Yeni nesil düşünce sistemine sahipseniz, bilgiyi paylaşmaya açık, bilgiyi almaya açık ve katılımcı bir yaklaşıma sahipsiniz demektir. Fikir alışverişlerine her yaştan ve seviyeden insanla yapmaya doğal bir eğiliminiz var demektir.

Günümüzde şirketlerin “kuşak savaşları” dedikleri durumun özünde bu yatmakta. Eğer kurumunuzda inovasyonun yeşermesini ve ilerlemesini istiyorsanız, yeni nesil düşünce sistemine sahip çalışanlarınızın çoğunlukta olmasına özen gösterin. Çünkü eski nesil düşünce sistemindekiler çoğunlukla statüyü koruma endişesiyle hareket etmeyi tercih ederken, yeni nesil düşünceye sahip olanlar, anlam buldukları ve tutkulu oldukları konularda kurumlarını ilerletmek peşinde koşuyor.

Hangi nesile ait olduğunuzu ise yaşınız değil düşünce ve hareket tarzınız belirler.

Inovasyonun temelinde araştırmacı ve sorgulayıcı bir kişilik yatar. Aynı zamanda paylaşımcı bir eğilimde vardır çünkü fikir jimnastiği yapmak düşüncelerini pekiştirmeye ve geliştirmeye yardımcı olur. Eski nesil düşünce sistemleri yeniliğe ve dolayısıyla inovasyona kapalı bir yapı sergiler. Bu yüzden de işleri kurallar ve yönetmelikler çemberinde yürütme ihtiyacı hisseder, çünkü kontrol sahibi olmalarının tek yolu budur.

Bireyselliği çok kuvvetli olanlar, bilgiyi paylaşmadan tüm gelişmeleri kendileri yapmak ister. Böylece, kontrolun sürekli onlarda kalacağına ve konumlarını koruyabileceklerine inanırlar. Türkiye’de çok sık görülen bir durumdu bu. Ancak yeni nesil düşünceye sahip olanlar için bu tür davranışlar pek de önemli değil, çünkü bilgiye sahip olmak konusunda diğerlerinden çok daha üstün bir durumdalar. Daha açık süreçlerle hareket edebiliyorlar. Bu durumsa kapalı iletişim kültürüne sahip şirketlerde sorun yaratabiliyor. Bunun en önemli sebebin, eski nesil düşüncedekilerin açık ve paylaşımcı davranışı kendi konumlarına “tehditkar” bir yaklaşım olarak görmeleri.

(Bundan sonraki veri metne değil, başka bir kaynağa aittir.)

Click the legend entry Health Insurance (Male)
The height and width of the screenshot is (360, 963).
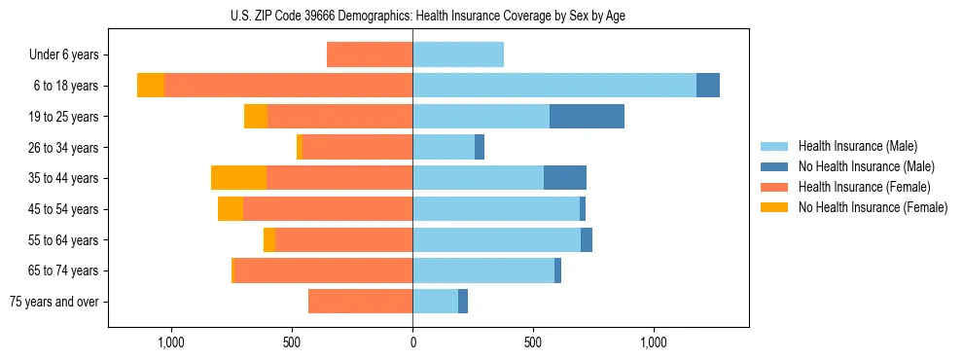pyautogui.click(x=857, y=146)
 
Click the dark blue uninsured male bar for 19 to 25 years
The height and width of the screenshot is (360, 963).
pyautogui.click(x=587, y=117)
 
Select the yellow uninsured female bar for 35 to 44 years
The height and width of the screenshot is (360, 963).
pyautogui.click(x=238, y=178)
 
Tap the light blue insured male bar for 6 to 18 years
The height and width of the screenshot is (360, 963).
pyautogui.click(x=554, y=86)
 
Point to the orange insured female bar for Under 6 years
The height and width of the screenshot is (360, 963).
pyautogui.click(x=370, y=54)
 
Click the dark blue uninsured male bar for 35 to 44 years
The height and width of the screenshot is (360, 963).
pyautogui.click(x=564, y=178)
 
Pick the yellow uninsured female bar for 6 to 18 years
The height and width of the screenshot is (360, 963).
pyautogui.click(x=151, y=86)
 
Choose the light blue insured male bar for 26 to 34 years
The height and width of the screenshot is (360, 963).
pyautogui.click(x=444, y=147)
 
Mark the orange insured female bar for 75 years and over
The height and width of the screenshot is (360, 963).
pyautogui.click(x=360, y=302)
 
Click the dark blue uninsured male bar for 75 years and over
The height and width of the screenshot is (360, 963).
pyautogui.click(x=463, y=302)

Internet dünyasındaki gelişmeler ve özellikle de Sosyal Medya, bizleri “bilgi ekonomisinden” “Relationship Economy” dediğimiz “ilişkiler ekonomisine” geçirmeye başladı. Yeni nesil düşünceye sahip olanlar, sosyal mecralarda kazandıkları yeni bilgileri ve kişileri hayatlarına katarak, eski nesil düşüncelilerden çok daha yüksek enerji ve kaynak seviyesine ulaşmakta. Bu yüzden de son dönemlerin en büyük inovasyonlarını yeni nesil düşünce sistemlerine sahip olanlar getiriyorlar.

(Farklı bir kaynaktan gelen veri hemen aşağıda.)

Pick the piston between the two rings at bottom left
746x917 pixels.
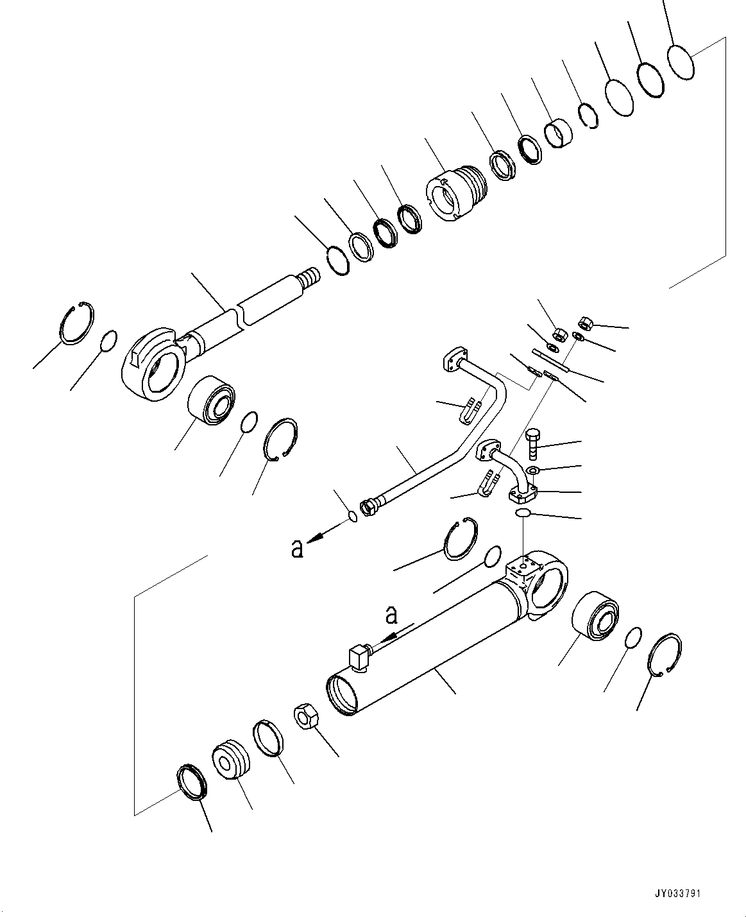point(229,760)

Kurumlar, kültürlerinin içine inovasyonu yerleştirmek istiyorsa, fikirlerin paylaşılmasına, tartışılmasına, hiyerarşi iletişiminin kaybolmasına, kendi kendini organize eden (self organizing) yapılanmaların oluşumuna artan oranda önem vermelidir.

Günümüzde yönetim kademelerinde yer alanların ezici bir çoğunluğunun hala sosyal medya gerçeğinden uzakta yaşıyor olması, dünyanın değişen dinamiklerini anlamakta ve dolayısıyla kurum kültürlerini geliştirmekte zorlanmalarının arkasında ki en önemli nedenlerin başında gelir. Dönem kurallarla yönetilen değil, güvene dayalı sistemlerle yönetilme dönemidir. Get used to it.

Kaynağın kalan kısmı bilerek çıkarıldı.